## DATA FOR THIS TASK
──────

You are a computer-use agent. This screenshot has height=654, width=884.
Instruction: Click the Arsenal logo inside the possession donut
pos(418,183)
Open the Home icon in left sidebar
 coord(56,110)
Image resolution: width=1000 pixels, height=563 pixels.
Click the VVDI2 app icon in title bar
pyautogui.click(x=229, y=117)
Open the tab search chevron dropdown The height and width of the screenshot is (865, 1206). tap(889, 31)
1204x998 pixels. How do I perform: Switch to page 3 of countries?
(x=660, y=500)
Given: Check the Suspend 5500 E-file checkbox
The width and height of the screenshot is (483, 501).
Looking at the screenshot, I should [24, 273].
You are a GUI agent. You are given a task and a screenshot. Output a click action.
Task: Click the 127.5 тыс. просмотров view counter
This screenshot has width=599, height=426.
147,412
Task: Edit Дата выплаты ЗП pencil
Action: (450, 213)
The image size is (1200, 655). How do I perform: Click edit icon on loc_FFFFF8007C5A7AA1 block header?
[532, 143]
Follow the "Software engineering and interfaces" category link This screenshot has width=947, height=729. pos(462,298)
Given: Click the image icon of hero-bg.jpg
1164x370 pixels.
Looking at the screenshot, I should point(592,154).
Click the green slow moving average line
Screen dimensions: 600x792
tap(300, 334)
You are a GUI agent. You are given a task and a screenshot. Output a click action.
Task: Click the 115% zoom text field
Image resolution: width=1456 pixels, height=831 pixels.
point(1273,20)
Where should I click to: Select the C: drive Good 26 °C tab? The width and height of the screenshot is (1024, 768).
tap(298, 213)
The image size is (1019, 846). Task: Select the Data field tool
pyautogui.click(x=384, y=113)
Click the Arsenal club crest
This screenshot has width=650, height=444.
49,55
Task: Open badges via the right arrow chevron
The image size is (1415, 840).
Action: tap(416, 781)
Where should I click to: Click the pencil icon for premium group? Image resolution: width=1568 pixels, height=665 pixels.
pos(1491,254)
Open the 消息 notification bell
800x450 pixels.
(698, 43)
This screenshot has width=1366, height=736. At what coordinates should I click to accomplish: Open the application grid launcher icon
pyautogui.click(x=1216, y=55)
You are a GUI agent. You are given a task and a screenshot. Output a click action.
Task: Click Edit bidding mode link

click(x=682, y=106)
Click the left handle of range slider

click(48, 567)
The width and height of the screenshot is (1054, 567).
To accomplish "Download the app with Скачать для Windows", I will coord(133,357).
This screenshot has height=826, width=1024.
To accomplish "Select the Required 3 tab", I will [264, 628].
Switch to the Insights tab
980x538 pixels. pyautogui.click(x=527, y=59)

──────

## PROBLEM DETAILS
Collect, from the material above, every line containing the word "will".

## FINISHED EXERCISE
To accomplish "Download the app with Скачать для Windows", I will coord(133,357).
To accomplish "Select the Required 3 tab", I will [264, 628].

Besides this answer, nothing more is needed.